George Kennan (1845-1924) played a most important role in the development of American attitudes towards Russia in the late nineteenth century, and continued to mold those attitudes through World War I. His deep interest in the Russian nation and people began in 1865 when he joined an expedition to survey a telegraph cable route through Russia to Europe. Two and a half years later, word reached the expedition that the transatlantic cable had been successfully laid and that they were out of business. Kennan turned this failure into personal success by writing of his experiences in a book, Tent Life in Siberia.

While this book brought him some notoriety as an expert on the Russian Empire in the United States, it did not bring him material success.

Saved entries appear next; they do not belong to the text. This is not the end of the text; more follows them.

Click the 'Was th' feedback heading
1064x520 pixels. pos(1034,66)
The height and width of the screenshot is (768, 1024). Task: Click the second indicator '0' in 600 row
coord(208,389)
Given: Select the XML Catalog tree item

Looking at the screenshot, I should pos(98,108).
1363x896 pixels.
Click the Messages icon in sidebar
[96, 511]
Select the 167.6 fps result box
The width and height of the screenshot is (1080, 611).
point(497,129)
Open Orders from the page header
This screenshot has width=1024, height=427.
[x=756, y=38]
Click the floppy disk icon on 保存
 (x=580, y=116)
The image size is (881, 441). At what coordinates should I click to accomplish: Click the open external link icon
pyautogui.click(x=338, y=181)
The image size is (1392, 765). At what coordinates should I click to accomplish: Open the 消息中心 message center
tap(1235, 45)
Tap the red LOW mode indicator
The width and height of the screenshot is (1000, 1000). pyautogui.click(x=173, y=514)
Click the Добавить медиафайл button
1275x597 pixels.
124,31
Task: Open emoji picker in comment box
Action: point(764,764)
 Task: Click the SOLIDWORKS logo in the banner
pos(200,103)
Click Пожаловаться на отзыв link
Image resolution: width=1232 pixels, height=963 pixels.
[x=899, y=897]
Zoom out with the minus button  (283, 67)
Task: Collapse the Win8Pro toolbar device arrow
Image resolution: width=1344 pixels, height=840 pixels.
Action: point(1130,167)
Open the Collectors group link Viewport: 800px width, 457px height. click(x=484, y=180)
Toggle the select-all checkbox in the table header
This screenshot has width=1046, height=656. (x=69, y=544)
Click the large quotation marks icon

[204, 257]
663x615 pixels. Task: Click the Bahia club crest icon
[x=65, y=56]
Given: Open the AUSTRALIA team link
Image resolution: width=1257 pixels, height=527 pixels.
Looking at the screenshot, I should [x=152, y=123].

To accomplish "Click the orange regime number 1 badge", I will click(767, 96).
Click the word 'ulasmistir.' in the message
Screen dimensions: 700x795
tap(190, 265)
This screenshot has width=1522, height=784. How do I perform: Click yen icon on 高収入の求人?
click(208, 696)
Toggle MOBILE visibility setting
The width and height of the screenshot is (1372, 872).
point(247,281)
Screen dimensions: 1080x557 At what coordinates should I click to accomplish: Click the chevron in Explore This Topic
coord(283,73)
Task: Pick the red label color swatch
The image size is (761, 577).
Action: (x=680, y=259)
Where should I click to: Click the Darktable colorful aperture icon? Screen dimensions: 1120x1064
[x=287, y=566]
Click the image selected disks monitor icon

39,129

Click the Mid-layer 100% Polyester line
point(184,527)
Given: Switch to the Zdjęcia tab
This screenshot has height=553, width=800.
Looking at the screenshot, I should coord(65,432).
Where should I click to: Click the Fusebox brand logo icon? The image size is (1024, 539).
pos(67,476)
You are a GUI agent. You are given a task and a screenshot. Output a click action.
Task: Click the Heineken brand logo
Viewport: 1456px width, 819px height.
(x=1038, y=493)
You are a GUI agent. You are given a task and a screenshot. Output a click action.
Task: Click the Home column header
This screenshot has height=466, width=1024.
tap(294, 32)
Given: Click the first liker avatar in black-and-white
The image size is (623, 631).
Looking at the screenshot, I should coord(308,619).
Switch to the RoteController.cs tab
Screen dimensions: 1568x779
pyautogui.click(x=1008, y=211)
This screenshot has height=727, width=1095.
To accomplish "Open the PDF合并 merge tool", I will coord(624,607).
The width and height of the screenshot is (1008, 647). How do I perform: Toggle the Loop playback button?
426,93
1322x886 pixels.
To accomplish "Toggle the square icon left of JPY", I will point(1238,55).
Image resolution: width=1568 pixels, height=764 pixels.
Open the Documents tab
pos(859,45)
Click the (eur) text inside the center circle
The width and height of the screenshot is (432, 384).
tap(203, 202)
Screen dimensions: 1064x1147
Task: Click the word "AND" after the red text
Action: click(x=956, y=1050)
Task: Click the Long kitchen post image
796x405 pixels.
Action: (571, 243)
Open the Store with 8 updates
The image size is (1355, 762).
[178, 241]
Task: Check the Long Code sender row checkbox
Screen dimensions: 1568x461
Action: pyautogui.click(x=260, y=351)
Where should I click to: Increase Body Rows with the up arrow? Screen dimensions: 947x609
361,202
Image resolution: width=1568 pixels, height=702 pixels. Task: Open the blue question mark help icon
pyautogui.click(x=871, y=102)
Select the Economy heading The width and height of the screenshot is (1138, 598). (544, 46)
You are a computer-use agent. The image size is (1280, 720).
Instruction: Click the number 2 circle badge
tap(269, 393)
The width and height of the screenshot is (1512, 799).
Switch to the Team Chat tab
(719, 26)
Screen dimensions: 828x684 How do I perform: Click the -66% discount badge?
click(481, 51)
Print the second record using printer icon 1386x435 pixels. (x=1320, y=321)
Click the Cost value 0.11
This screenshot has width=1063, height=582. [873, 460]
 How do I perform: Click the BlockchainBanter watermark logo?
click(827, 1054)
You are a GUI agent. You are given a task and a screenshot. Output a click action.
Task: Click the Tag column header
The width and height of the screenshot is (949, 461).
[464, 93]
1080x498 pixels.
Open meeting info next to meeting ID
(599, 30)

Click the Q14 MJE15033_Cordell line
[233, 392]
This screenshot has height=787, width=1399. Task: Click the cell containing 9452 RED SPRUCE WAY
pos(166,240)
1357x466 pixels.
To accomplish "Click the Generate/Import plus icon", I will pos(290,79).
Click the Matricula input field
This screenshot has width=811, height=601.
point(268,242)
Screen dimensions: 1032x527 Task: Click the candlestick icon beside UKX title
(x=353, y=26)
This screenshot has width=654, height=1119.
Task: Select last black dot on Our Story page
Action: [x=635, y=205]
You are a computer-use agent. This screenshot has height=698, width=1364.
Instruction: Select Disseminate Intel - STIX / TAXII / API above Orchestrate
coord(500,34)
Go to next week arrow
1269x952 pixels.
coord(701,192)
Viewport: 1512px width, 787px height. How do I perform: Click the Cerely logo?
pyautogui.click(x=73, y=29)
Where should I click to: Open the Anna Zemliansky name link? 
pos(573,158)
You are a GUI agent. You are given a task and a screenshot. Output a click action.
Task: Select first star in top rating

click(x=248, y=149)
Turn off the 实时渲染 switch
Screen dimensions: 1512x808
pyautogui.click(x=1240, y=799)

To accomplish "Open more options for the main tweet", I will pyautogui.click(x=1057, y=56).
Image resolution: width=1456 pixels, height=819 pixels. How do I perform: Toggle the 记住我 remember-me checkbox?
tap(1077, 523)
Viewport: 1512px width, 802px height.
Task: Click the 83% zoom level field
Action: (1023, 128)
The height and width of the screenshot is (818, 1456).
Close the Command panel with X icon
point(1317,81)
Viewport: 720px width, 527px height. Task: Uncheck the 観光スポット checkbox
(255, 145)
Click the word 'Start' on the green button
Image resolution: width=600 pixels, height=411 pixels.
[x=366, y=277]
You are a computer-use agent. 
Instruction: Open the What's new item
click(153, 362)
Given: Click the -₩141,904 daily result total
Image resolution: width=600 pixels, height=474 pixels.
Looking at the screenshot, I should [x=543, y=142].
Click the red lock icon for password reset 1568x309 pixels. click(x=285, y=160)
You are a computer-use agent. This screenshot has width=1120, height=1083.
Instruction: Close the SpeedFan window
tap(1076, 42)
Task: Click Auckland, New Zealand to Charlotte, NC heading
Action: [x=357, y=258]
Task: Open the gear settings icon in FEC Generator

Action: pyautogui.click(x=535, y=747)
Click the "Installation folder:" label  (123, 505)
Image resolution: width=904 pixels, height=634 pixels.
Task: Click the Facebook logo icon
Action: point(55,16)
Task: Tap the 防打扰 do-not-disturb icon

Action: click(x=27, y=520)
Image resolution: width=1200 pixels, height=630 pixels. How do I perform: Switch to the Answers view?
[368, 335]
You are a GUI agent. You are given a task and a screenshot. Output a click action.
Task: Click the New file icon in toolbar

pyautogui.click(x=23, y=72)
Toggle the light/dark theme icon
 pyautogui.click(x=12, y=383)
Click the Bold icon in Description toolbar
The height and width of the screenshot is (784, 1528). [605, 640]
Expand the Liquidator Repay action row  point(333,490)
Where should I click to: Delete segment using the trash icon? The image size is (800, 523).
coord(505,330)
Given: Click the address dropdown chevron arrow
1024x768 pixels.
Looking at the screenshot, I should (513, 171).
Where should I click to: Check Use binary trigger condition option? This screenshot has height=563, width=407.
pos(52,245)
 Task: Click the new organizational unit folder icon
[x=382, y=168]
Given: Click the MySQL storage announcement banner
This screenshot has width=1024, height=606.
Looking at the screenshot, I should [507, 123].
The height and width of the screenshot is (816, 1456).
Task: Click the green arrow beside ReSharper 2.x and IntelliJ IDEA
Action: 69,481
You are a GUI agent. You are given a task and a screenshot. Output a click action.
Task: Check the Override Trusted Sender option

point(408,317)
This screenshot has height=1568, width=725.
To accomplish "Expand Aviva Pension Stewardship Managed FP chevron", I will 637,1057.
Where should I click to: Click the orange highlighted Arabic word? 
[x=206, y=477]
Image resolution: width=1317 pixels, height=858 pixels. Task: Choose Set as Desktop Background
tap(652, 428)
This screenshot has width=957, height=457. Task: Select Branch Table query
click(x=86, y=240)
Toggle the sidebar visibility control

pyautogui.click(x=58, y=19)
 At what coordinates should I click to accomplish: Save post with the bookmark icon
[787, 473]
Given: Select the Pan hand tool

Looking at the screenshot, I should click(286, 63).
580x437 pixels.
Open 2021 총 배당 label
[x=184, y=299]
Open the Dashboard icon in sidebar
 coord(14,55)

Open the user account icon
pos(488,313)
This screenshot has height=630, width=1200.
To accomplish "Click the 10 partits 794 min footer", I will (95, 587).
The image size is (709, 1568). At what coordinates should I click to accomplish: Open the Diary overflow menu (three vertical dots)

He went on to launch a career as journalist for the new Associated Press. Throughout a career spanning nearly sixty years, Kennan wrote on a broad range of issues, including American politics, the Spanish-American War, the Russo-Japanese War and a great deal more, in newspapers, magazines and books. His reputation was such that his by-line could bring attention to any subject.

Although he wrote on countless subjects, he became especially known for his knowledge of the Russian Empire. During his life, his books and articles on Russian subjects were widely read. In an era prior to television and radio, Kennan was in constant demand as a speaker. His most popular talks focused on his adventures in Siberia, the peoples of Russia, and, later on, the evils of the Tsarist exile system.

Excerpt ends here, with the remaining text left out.